The U.S. government recorded a $316 billion budget deficit in May, marking a 9% decline—$31 billion less—than the same month a year earlier, the Treasury Department reported Wednesday. The drop came as customs receipts soared to a record $23 billion, nearly quadrupling from a year ago, driven by President Donald Trump’s sweeping new import tariffs.
Gross customs receipts surged from $6 billion in May 2024, as the impact of Trump’s tariffs on imports from nearly all major trading partners began to show up in port-of-entry collections, according to a Treasury official.
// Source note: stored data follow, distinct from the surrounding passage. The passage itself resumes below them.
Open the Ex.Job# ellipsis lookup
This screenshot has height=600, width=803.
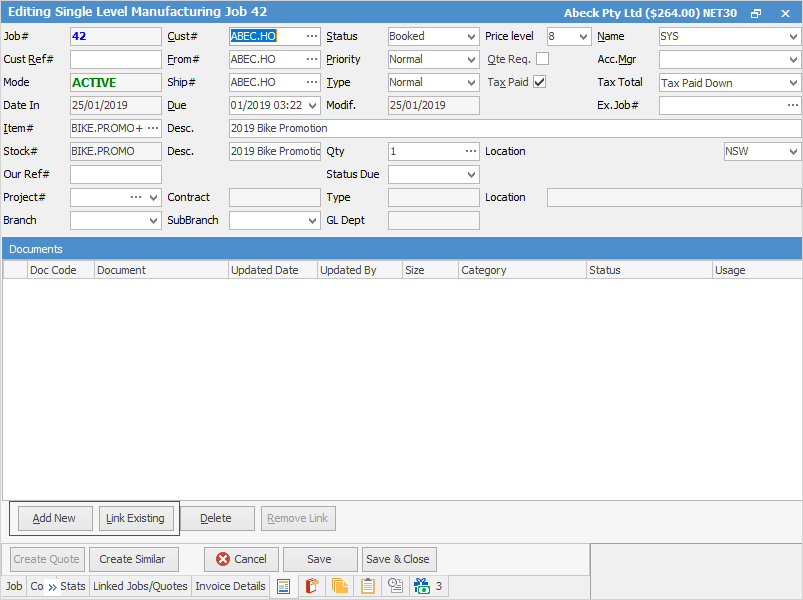coord(792,105)
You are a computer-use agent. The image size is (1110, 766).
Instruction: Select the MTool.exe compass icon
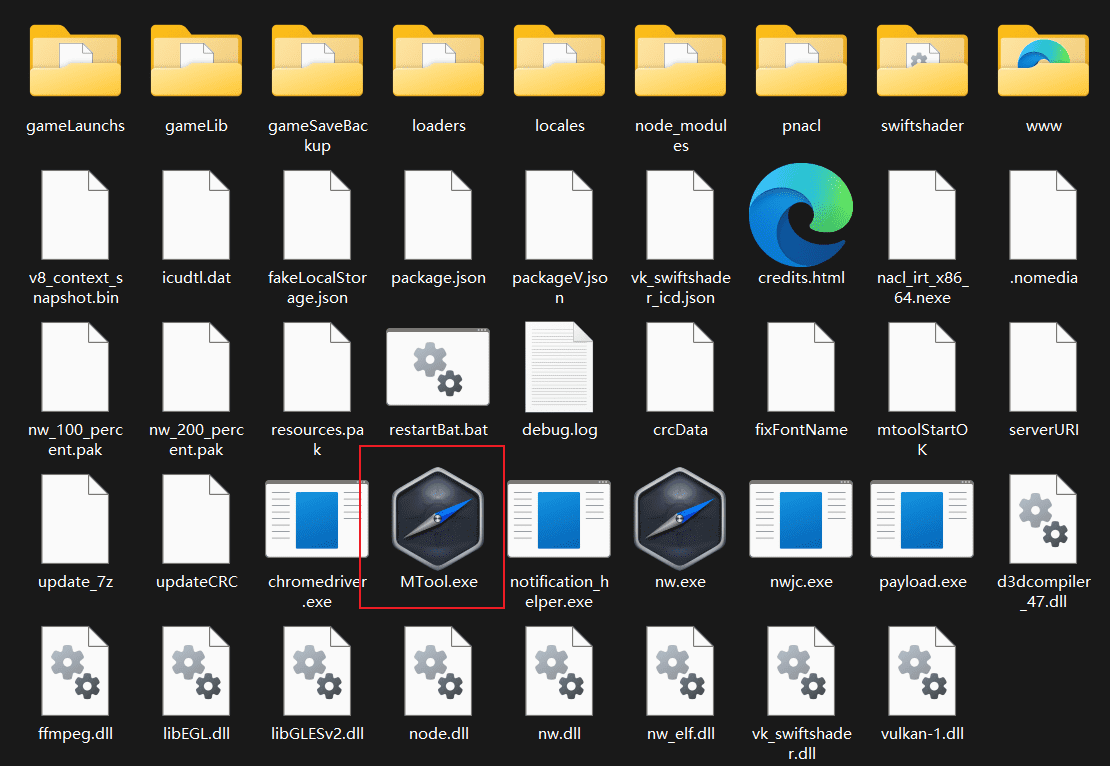438,518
For the fiscal year to date, customs revenues rose nearly 60% to $86 billion.
These duties helped lift total May receipts to $371 billion, a 15% increase—$48 billion more—than in May 2024. Federal outlays for the month reached $687 billion, up $16 billion from the same period last year.
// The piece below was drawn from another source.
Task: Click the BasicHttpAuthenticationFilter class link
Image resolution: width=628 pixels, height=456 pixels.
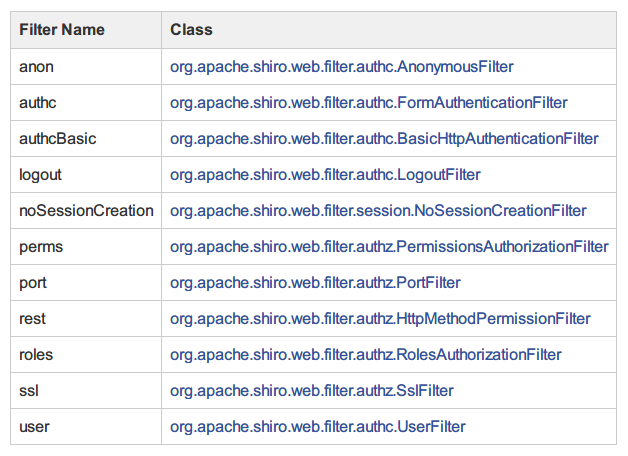Action: pos(384,139)
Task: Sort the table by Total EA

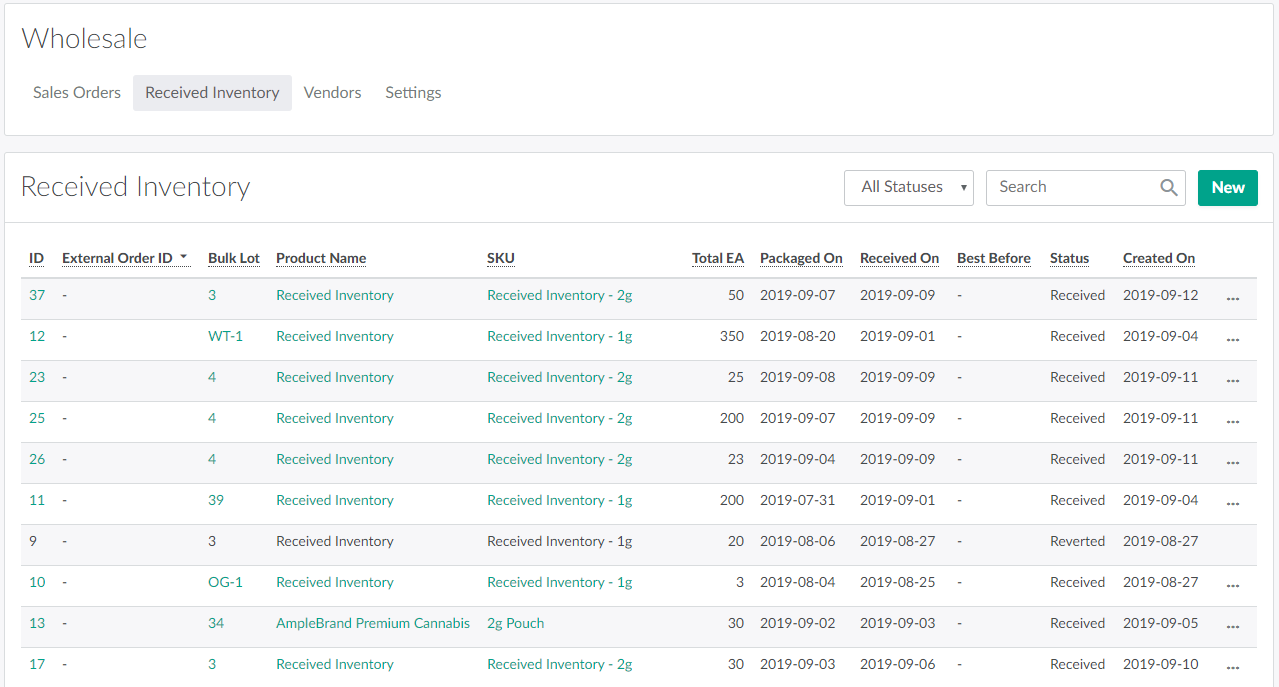Action: tap(717, 258)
Both the May 2025 and May 2024 budget results were influenced by calendar adjustments, with June benefits paid early in May because the month of June began on a weekend in both years. After adjusting for the timing shift, the May deficit would have been $219 billion—down 17% from an adjusted May 2024 deficit of $263 billion.
Interest payments on the public debt, which have become one of the government’s largest expenditures, declined by $11 billion, or 10%, to $92 billion in May, following a $1 billion decrease in April.
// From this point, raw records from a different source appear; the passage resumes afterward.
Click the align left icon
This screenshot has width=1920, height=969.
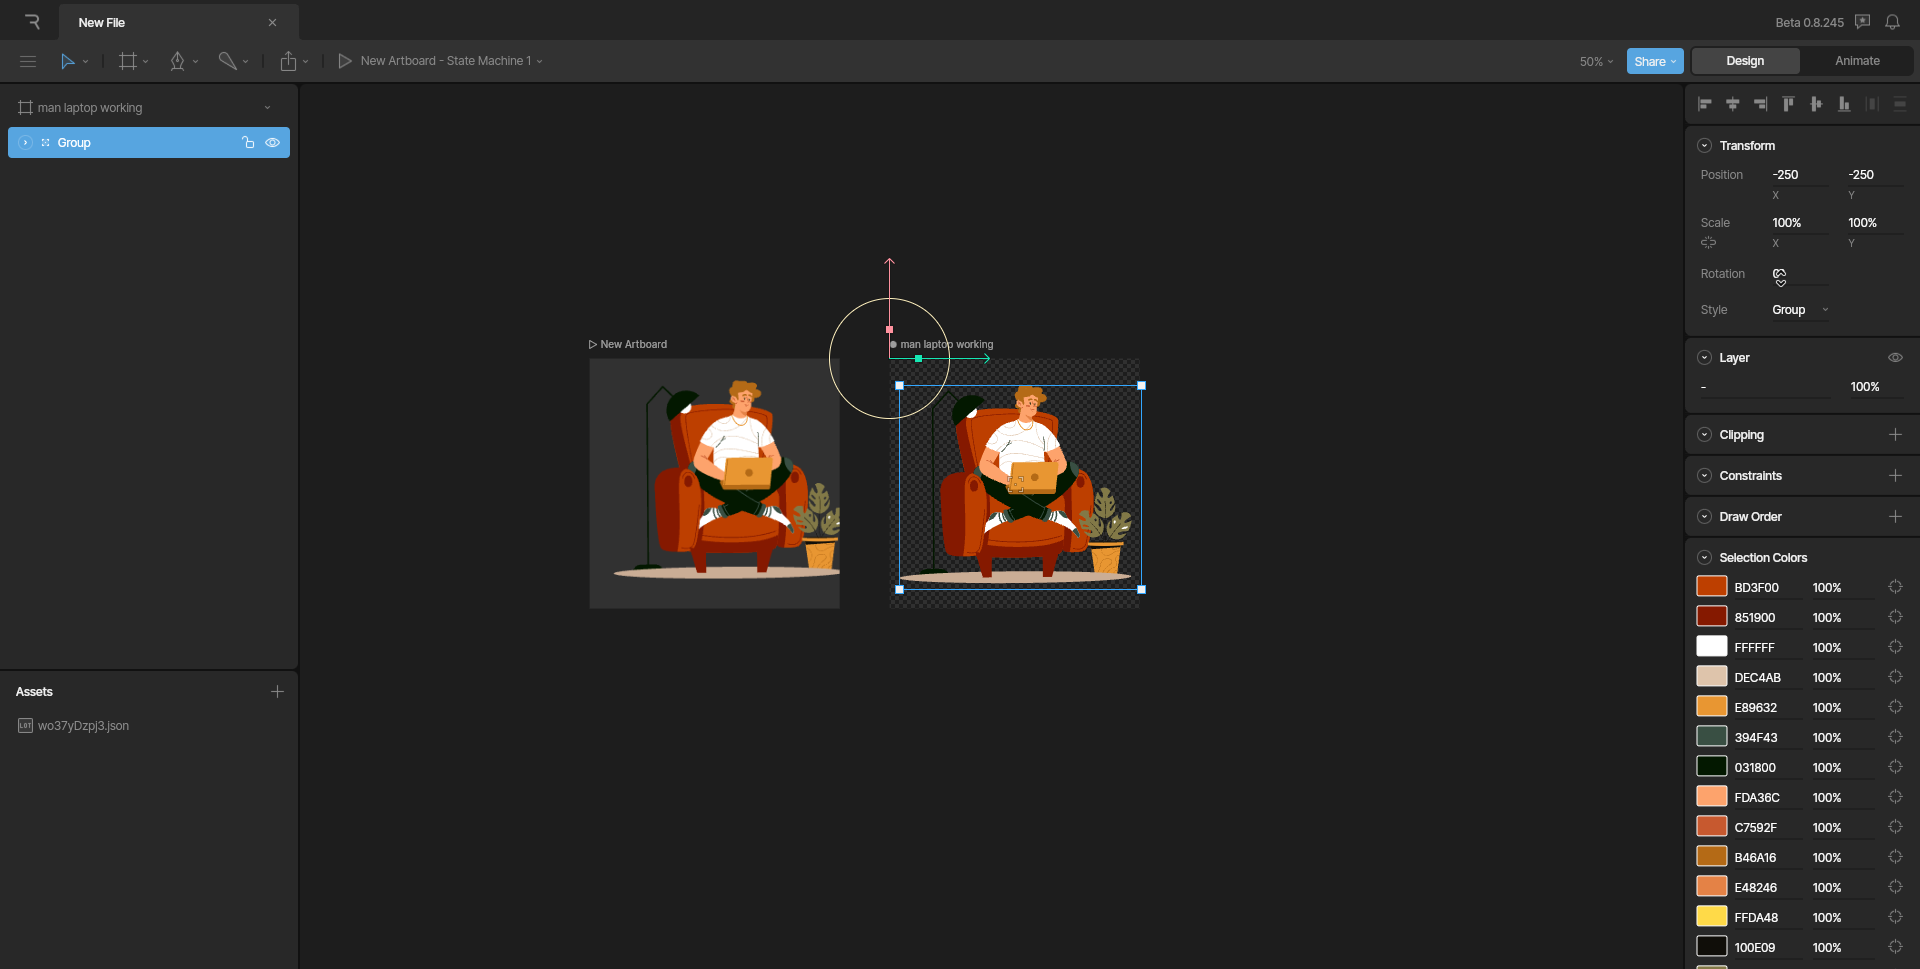[1705, 104]
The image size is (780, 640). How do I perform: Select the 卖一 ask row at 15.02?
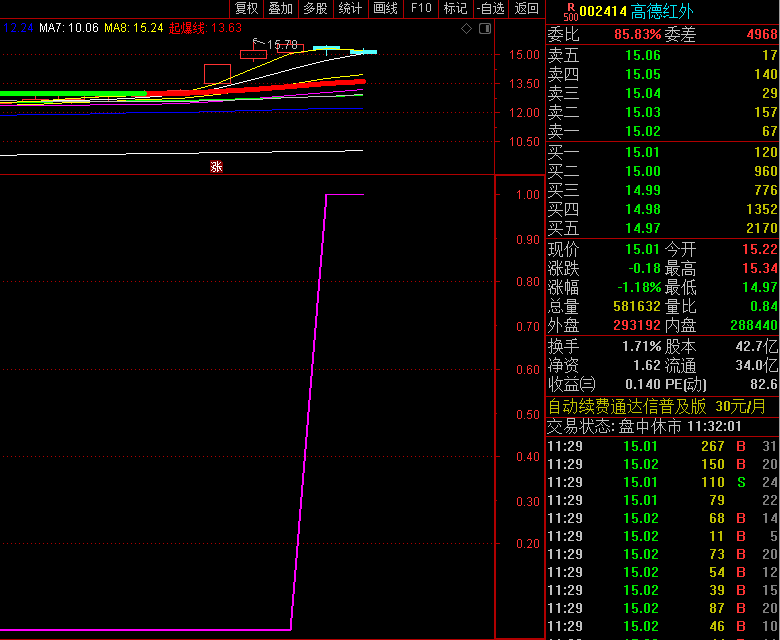coord(662,131)
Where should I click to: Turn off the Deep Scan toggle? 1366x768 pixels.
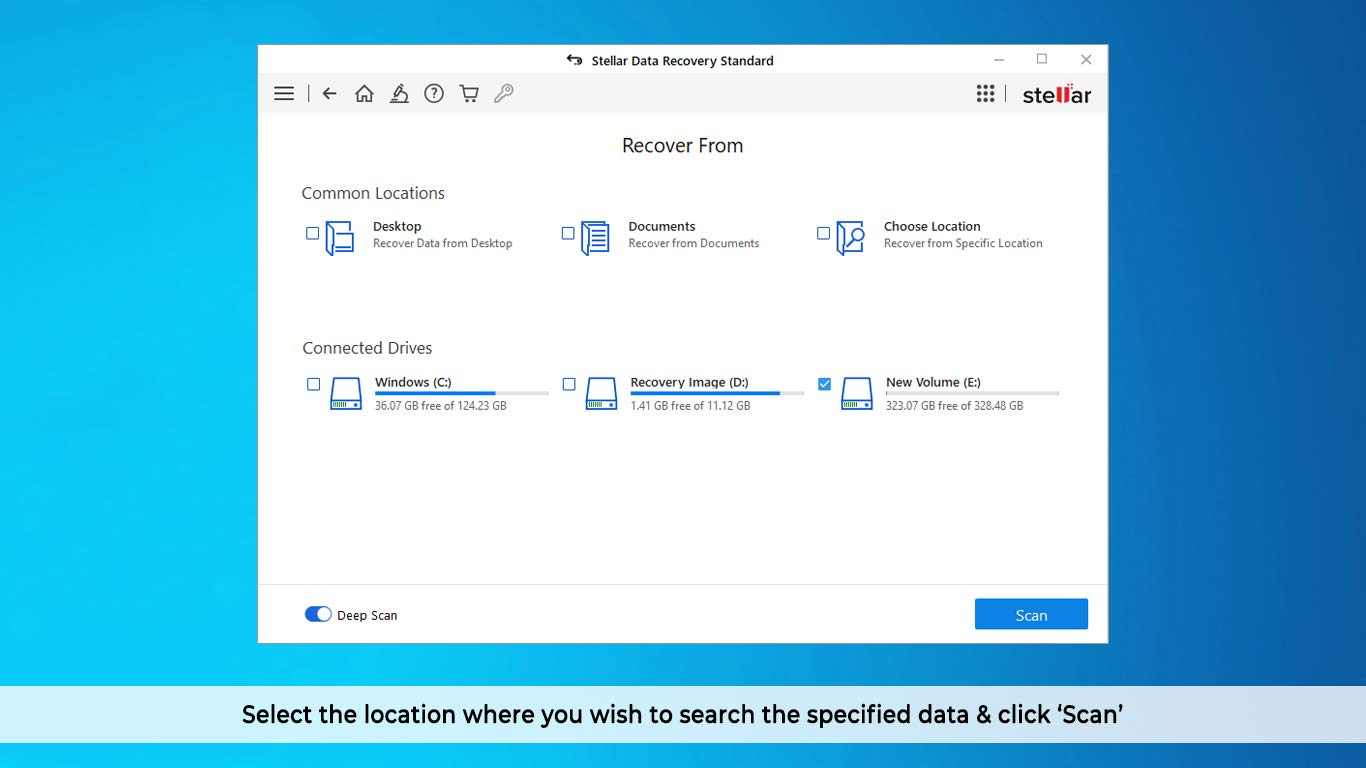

Over the first eight months of fiscal year 2025, the deficit climbed to $1.365 trillion—an increase of $162 billion, or 14%, compared to $1.202 trillion during the same period in the previous year. Fiscal year-to-date revenues hit a record $3.482 trillion, up 6% or $194 billion, from a year earlier. Year-to-date outlays also set a new record at $4.846 trillion, up 8% or $356 billion.